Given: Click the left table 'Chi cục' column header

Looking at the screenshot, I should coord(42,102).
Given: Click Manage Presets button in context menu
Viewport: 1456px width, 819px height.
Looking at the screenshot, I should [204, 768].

..........

### WHAT THE TASK REQUIRES:
What the exercise asks for is the listing above, retyped in full.

### EXERCISE OUTPUT:
Given: Click the left table 'Chi cục' column header

Looking at the screenshot, I should coord(42,102).
Given: Click Manage Presets button in context menu
Viewport: 1456px width, 819px height.
Looking at the screenshot, I should [204, 768].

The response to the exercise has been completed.